Word and element pointing records
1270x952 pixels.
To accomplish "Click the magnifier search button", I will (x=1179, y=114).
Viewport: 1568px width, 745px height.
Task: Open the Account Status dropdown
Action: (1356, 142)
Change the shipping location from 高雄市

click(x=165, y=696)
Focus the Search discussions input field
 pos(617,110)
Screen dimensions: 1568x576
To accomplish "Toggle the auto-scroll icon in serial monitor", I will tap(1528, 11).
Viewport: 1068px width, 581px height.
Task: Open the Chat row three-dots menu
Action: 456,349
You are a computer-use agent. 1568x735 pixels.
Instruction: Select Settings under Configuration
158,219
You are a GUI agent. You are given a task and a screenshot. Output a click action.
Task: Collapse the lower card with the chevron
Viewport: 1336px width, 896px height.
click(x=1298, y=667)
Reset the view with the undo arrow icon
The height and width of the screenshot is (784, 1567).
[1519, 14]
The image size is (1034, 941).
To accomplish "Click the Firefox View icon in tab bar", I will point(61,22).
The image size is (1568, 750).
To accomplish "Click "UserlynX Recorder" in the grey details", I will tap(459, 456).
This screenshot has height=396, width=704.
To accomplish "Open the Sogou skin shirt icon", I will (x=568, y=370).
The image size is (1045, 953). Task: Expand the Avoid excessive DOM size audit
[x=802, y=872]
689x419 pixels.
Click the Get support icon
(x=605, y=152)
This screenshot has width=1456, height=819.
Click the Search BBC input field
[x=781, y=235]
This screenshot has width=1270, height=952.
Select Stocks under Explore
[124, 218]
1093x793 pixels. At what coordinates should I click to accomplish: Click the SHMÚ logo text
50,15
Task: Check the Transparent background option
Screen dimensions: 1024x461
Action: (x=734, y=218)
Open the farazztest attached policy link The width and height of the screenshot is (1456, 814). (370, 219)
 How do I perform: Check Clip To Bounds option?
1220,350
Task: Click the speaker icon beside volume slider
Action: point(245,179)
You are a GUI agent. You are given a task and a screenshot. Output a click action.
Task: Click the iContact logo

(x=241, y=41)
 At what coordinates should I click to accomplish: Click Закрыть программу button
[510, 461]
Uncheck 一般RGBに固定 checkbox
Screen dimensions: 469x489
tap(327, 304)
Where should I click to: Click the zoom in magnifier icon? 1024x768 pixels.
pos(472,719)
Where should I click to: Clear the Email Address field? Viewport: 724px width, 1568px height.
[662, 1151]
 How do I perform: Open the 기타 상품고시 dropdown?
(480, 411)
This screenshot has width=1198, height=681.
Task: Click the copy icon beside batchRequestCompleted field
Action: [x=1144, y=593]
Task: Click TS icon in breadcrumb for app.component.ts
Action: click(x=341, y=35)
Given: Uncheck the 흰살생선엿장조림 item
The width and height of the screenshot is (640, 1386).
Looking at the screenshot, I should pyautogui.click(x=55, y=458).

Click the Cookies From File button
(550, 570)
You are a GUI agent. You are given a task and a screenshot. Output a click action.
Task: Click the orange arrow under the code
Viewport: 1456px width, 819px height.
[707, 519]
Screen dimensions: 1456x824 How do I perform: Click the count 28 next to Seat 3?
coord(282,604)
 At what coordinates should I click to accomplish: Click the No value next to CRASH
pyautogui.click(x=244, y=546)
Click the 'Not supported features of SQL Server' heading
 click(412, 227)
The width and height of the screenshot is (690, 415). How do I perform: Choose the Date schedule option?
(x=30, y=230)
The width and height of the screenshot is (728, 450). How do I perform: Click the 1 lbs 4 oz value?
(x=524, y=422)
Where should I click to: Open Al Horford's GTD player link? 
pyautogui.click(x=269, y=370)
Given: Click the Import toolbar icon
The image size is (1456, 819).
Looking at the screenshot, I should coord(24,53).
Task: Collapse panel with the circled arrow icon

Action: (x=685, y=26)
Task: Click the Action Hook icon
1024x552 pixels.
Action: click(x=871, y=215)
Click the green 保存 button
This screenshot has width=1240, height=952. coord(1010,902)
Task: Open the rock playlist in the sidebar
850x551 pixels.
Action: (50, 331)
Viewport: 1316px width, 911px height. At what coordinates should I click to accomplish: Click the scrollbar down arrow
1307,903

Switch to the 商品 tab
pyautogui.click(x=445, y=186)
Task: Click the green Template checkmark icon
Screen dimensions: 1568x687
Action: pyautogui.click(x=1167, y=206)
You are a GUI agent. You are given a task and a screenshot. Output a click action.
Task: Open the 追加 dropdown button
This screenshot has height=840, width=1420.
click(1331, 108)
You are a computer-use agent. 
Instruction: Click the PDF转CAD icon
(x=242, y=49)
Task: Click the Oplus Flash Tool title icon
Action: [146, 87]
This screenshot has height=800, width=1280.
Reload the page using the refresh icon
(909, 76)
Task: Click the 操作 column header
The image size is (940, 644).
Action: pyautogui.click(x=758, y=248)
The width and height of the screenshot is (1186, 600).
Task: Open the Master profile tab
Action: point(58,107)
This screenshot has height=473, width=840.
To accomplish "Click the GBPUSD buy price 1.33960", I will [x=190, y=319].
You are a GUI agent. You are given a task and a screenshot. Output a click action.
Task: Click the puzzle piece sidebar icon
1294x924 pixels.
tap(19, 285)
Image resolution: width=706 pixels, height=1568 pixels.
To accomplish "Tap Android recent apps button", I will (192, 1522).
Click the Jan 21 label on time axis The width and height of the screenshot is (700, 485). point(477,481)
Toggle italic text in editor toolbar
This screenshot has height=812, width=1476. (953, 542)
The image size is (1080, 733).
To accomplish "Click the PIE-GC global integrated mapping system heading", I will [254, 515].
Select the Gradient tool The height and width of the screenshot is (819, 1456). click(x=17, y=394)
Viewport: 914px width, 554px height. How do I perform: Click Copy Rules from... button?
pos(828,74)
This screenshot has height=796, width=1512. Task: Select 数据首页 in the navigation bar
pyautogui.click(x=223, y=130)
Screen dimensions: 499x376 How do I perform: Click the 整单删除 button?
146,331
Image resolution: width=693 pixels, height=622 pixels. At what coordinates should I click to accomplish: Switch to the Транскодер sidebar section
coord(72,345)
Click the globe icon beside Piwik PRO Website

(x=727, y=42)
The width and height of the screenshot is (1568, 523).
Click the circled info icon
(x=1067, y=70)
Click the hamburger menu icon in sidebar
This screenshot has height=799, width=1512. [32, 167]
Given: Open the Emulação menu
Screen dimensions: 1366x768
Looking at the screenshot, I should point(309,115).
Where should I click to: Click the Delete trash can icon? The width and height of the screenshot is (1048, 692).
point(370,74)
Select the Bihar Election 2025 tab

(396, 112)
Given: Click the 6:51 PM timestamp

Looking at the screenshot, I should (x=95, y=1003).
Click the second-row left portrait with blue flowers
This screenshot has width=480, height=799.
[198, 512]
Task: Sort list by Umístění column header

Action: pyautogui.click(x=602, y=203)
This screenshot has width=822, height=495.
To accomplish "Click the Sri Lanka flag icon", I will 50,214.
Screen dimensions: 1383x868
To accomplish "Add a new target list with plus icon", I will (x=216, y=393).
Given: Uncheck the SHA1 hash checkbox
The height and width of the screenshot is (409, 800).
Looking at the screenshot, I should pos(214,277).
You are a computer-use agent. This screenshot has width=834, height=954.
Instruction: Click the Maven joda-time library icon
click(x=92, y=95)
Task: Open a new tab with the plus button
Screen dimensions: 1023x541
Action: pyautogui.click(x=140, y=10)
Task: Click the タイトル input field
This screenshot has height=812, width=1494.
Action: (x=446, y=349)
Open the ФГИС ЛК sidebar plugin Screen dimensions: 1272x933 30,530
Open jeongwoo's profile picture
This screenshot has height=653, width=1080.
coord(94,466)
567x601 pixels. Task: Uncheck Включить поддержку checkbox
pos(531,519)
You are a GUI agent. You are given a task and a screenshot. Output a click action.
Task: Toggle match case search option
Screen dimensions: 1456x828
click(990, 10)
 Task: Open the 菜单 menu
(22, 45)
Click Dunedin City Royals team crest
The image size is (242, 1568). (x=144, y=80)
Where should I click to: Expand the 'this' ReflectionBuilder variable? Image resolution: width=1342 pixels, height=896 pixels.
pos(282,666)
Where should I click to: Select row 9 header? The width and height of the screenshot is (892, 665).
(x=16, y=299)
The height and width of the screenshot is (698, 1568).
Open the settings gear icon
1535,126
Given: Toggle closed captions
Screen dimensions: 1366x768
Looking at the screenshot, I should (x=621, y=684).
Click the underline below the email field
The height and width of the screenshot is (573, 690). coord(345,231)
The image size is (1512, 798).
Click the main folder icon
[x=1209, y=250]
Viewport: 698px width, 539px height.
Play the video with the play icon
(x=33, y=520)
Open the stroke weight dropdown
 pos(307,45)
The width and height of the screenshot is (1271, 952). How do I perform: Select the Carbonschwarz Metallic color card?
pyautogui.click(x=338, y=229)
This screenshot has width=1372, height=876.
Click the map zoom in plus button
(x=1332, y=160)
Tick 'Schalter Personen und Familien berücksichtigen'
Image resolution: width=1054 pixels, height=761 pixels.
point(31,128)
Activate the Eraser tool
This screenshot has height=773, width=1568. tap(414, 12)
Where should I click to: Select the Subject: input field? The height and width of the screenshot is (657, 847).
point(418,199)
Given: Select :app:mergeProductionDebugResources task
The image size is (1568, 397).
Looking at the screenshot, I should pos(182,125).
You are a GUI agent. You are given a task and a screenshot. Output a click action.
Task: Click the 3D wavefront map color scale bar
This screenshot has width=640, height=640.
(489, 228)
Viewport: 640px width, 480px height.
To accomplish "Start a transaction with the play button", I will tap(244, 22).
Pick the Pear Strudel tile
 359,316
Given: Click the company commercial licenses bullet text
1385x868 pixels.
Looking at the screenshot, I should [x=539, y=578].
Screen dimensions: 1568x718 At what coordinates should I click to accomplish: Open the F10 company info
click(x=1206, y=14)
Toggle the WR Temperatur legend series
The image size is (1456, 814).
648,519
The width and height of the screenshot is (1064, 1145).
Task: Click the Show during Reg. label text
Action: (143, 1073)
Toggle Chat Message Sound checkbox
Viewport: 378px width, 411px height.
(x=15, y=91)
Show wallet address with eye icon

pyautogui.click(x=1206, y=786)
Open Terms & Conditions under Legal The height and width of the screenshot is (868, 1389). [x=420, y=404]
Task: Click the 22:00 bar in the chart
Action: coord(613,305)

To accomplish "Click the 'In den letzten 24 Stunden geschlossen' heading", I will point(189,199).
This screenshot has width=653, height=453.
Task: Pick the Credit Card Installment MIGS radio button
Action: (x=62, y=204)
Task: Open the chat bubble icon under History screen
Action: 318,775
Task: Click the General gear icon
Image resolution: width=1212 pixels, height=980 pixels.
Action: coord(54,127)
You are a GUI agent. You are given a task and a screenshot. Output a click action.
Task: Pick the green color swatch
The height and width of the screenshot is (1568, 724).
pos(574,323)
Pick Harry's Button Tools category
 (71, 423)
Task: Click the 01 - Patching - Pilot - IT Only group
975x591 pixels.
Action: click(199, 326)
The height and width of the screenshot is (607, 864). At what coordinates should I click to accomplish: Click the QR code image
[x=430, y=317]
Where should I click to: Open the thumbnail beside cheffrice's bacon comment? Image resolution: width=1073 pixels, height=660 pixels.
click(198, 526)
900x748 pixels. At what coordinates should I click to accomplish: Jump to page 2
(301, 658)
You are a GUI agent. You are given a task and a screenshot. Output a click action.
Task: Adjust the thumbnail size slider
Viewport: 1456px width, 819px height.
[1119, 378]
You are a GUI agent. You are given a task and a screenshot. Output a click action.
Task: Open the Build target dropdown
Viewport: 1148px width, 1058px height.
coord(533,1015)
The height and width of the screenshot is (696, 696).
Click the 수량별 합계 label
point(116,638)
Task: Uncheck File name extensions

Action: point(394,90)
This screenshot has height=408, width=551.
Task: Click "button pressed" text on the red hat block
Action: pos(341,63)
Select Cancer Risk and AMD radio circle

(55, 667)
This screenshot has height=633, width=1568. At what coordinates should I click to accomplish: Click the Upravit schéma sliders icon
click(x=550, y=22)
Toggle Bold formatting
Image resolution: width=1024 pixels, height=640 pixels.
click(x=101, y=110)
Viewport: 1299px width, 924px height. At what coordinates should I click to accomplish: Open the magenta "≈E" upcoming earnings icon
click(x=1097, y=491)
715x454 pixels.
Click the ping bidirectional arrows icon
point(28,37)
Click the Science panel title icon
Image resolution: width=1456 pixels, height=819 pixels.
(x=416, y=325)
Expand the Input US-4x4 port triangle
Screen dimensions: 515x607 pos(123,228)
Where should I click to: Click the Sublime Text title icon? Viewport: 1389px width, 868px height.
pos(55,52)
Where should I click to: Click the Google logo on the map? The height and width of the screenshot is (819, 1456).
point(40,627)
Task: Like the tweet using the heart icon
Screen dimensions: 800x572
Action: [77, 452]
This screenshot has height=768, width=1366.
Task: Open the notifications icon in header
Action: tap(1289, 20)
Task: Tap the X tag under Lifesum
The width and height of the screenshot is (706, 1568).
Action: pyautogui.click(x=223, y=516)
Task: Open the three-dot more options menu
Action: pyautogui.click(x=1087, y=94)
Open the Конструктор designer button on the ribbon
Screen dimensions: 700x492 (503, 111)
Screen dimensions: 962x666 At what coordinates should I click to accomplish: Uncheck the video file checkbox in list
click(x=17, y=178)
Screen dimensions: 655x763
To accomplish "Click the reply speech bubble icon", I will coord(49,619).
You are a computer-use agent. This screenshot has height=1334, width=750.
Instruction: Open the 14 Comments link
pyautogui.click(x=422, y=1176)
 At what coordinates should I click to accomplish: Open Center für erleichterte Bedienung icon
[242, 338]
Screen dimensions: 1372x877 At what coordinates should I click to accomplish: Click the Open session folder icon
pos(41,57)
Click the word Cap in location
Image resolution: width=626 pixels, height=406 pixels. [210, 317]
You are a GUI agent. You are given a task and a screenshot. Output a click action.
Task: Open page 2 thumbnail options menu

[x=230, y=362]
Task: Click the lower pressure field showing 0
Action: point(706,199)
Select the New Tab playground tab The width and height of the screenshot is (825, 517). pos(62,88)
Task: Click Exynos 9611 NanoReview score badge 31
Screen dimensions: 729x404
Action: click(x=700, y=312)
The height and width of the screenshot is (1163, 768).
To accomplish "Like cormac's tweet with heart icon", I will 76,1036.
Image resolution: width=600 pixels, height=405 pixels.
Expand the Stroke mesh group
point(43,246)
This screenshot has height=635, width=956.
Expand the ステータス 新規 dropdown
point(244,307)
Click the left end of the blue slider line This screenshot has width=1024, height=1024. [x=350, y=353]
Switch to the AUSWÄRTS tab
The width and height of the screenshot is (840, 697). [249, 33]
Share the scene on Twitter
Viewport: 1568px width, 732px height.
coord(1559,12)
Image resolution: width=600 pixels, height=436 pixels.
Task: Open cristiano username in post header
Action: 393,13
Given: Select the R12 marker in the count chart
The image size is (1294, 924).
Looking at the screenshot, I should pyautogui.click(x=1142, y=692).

■ **Exercise prompt**: From the records, pull out every line that contains the word "tweet", matching case exactly.

■ **Output of the exercise**:
Task: Like the tweet using the heart icon
To accomplish "Like cormac's tweet with heart icon", I will 76,1036.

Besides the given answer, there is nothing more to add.